みんなのために音楽を鳴らし、最高のアルバムを作ろう

――ニュー・アルバム、凄いですね。とてもラウドでエネルギッシュ。思わずアツくなるようなロック・アルバムで。
【ストーン】 そう、本当にエネルギーに溢れたアルバムだよね。前作のあと例によってツアーやベネフィット・コンサートなどでライブをやりまくったけど、バンドを離れ、メンバーそれぞれが新しいインスピレーションを得るだけの時間も持てたんだ。
【マイク】 そして各自が新しいアイデアを持ち寄ってスタジオに帰ってきた。今、バンドの雰囲気がすごくいいんだ。それがアルバムに表れているよね。

――ベネフィット・コンサートといえば、あなたたちは04年秋の大統領選に向けて開催された『Vote For Change』ツアーに参加し、アメリカの現状を変えるために反ブッシュをアピールしました。あのツアーから得たものも大きいんじゃないかと想像するんですが。
【ストーン】 それは間違いないね。アメリカを変えようとする大きなエネルギーのど真ん中で、凄い充実感を得ることができた。だからブッシュの再選が決まった時は本当に落ち込んだけどさ(笑)、だからといってあの行動が無意味だったとはまったく思わないんだよ。多くの観客たちとエネルギーを共有できたし、それによって俺たちには歌うべき歌があることも再認識できたからね。

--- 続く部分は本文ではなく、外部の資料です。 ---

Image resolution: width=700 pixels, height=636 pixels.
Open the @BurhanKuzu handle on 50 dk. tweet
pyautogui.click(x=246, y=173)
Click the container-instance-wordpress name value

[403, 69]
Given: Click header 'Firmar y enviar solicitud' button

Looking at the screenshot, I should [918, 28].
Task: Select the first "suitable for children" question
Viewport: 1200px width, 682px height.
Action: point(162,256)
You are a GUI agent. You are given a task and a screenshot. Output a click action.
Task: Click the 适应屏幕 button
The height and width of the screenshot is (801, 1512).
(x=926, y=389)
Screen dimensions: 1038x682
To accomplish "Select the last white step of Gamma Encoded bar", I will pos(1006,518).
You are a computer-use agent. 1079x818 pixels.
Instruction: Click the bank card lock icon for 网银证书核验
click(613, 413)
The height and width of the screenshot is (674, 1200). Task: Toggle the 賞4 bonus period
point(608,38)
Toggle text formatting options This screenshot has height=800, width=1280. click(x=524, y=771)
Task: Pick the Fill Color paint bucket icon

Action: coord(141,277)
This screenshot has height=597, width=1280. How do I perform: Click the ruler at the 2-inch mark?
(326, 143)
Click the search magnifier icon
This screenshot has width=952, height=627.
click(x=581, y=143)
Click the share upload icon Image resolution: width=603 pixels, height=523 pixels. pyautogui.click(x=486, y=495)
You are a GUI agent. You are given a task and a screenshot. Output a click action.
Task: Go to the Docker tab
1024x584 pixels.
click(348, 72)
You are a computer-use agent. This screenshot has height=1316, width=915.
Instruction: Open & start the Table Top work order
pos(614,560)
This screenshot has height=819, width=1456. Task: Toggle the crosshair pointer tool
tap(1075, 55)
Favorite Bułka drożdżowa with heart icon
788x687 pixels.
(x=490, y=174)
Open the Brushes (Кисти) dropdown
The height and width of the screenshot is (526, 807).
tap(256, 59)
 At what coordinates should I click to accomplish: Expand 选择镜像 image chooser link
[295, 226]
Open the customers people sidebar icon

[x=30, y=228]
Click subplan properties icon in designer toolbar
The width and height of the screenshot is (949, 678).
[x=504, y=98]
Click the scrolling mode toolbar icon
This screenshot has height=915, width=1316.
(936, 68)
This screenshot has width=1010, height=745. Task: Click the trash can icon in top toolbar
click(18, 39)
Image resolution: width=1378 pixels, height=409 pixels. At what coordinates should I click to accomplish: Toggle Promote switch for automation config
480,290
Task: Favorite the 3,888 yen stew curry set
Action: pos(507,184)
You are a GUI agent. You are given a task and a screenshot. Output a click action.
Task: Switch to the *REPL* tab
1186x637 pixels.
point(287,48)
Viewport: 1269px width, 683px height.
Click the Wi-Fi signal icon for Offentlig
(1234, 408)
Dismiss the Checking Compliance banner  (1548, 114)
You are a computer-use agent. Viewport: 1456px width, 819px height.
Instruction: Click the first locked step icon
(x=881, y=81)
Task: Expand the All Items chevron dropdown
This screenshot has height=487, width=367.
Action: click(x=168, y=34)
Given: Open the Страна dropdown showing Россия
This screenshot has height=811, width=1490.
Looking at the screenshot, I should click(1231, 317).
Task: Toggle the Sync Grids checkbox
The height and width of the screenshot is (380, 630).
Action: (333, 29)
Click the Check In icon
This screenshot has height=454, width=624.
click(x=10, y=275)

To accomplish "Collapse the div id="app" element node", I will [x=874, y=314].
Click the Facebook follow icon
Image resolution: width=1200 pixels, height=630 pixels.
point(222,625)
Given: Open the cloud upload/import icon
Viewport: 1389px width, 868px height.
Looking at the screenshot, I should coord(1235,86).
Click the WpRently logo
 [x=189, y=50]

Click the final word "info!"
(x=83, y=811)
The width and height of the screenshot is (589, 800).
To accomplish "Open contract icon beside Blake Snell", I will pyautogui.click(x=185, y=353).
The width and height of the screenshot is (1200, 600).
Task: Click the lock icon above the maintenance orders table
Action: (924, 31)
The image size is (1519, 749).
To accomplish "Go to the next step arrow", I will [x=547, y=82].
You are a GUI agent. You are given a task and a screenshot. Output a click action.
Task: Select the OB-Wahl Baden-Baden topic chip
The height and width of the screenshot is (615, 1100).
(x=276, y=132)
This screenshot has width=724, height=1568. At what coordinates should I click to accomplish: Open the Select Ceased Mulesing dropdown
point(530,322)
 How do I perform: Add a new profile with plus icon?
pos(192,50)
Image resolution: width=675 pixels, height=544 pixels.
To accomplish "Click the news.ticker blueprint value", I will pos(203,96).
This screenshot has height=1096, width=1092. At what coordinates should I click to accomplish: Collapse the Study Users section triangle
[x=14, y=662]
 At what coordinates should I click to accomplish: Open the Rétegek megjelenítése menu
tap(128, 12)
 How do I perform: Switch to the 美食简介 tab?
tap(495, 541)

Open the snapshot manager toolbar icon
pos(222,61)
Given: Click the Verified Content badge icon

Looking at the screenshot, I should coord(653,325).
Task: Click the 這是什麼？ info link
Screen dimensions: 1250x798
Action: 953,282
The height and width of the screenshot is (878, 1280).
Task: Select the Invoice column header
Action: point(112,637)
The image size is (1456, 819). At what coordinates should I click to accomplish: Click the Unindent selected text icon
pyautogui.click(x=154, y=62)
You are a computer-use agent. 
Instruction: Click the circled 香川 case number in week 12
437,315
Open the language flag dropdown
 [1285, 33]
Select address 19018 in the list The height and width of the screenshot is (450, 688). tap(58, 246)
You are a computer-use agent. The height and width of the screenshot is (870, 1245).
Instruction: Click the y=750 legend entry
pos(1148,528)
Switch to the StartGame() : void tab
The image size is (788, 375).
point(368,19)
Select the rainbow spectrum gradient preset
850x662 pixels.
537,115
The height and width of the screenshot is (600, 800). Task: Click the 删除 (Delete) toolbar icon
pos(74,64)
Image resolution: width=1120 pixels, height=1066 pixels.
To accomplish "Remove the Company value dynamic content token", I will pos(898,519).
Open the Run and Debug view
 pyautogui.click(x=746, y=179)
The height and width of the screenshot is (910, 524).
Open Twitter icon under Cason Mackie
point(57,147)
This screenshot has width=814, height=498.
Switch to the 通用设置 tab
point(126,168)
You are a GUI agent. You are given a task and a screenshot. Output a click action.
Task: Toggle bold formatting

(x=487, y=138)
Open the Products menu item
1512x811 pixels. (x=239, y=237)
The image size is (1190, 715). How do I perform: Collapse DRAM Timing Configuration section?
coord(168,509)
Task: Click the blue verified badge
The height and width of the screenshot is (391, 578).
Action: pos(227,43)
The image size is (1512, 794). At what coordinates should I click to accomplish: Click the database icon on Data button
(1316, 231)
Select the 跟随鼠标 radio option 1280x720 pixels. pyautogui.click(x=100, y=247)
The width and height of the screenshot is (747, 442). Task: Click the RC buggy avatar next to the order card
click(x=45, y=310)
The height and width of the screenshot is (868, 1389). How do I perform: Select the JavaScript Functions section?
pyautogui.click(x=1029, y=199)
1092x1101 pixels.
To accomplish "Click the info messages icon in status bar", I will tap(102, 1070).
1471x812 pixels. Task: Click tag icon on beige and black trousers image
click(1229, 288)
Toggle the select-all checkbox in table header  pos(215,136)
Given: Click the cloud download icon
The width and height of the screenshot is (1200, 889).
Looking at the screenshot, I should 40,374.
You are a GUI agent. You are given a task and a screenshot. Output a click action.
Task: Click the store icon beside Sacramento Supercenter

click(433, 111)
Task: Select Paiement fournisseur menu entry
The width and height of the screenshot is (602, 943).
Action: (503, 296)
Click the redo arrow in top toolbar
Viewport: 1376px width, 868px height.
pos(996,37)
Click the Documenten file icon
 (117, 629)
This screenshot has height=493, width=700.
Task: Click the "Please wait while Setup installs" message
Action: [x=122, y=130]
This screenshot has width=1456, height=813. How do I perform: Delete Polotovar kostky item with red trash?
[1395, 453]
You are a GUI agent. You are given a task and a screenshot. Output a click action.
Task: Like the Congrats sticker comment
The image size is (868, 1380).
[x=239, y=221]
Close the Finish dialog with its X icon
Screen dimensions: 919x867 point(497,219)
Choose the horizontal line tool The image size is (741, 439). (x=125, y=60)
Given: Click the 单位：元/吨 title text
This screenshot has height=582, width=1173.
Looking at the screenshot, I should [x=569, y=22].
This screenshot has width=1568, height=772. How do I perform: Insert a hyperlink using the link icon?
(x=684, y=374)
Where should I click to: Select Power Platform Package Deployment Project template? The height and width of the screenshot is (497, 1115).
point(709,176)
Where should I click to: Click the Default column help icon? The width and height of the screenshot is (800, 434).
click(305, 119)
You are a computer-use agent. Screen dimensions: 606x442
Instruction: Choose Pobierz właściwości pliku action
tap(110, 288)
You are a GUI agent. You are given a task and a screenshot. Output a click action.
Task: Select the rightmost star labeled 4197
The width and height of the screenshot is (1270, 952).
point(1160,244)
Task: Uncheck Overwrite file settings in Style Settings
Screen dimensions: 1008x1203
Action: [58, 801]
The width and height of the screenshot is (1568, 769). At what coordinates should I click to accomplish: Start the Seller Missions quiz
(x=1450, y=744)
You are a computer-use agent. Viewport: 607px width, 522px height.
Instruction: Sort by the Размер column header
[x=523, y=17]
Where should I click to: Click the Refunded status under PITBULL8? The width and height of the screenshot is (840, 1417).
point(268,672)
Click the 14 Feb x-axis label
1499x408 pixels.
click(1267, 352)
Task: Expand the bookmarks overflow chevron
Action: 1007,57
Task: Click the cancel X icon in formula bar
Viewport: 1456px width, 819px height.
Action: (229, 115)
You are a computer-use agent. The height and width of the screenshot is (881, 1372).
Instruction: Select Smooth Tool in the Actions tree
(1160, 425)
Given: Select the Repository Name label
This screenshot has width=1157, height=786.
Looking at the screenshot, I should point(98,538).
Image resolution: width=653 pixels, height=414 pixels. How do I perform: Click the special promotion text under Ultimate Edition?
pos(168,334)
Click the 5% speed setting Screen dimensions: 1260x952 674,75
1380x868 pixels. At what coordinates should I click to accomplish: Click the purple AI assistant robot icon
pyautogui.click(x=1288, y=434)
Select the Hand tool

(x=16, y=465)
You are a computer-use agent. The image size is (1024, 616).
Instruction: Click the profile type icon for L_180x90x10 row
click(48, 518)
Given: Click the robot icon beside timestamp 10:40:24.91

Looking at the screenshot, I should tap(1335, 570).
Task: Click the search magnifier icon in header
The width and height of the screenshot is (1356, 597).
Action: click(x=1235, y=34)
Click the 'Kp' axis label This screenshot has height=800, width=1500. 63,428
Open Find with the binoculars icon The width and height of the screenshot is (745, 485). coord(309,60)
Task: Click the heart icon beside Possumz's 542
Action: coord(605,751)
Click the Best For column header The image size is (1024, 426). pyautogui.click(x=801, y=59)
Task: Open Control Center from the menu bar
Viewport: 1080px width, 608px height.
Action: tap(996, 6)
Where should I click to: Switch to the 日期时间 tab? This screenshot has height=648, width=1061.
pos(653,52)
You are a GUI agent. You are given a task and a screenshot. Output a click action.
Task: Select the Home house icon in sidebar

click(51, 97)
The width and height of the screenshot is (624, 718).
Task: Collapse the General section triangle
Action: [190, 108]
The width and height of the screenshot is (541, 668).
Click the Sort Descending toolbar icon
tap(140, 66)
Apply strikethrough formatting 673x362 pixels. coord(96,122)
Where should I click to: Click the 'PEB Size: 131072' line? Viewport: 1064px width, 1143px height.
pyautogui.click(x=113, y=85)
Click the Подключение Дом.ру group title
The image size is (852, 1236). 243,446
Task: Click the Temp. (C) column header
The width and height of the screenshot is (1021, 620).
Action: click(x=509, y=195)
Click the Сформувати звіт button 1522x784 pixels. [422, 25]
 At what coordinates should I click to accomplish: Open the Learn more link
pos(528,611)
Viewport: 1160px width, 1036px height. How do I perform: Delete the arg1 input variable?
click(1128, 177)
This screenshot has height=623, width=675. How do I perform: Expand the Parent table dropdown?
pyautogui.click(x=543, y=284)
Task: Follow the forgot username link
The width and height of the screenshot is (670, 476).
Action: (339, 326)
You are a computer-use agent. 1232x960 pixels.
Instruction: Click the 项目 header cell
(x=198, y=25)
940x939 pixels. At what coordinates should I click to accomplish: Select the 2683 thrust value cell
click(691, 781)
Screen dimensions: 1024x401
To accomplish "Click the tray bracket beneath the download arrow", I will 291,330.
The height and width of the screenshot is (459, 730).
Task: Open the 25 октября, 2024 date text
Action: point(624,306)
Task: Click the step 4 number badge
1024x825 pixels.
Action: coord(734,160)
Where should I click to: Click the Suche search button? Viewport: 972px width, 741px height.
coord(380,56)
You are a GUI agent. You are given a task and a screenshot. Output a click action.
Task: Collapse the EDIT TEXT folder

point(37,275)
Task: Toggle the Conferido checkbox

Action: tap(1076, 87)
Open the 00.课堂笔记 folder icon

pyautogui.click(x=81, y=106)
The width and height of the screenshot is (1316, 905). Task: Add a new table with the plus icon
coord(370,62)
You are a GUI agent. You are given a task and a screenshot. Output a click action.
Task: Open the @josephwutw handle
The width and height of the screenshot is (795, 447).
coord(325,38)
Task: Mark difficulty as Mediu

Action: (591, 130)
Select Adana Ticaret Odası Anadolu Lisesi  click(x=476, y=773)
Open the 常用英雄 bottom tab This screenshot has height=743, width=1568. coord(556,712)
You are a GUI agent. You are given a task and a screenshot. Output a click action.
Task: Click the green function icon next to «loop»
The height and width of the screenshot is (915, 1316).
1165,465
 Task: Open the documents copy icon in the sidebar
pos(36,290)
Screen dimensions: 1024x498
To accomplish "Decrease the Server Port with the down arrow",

みんなのために音楽を鳴らし、最高のアルバムを作ろう。そんな意欲で作ったアルバムなんだ。

真っ当な人間が感じるエモーションのすべてが描かれている

――つまり、あなたたちが一貫してとってきた政治的・社会的スタンスを真摯に表現したアルバムだ、と?
【マイク】 そう、アメリカは自由な社会であるべきだし、だからこそ俺たちは政治や社会に対して思うことを自由に発言していいはずだ。このアルバムにはそうした俺たちの意見や態度が間違いなく反映されているよ。とはいっても、政治的なメッセージを投げかける曲ばかりじゃない。たとえば「ビッグ・ウェイヴ」という曲は、サーファーでもあるエディがビッグ・ウェイヴに乗る時の興奮と、そこで得るスピリチュアルな体験を歌ってるし、「カム・バック」はいなくなってしまった親友を恋しく思う曲だ。
【ストーン】 つまり、真っ当な人間が感じるエモーションのすべてが描かれているわけさ。それがアルバムのエネルギッシュさに繋がっている。絶対に興奮すると思うよ。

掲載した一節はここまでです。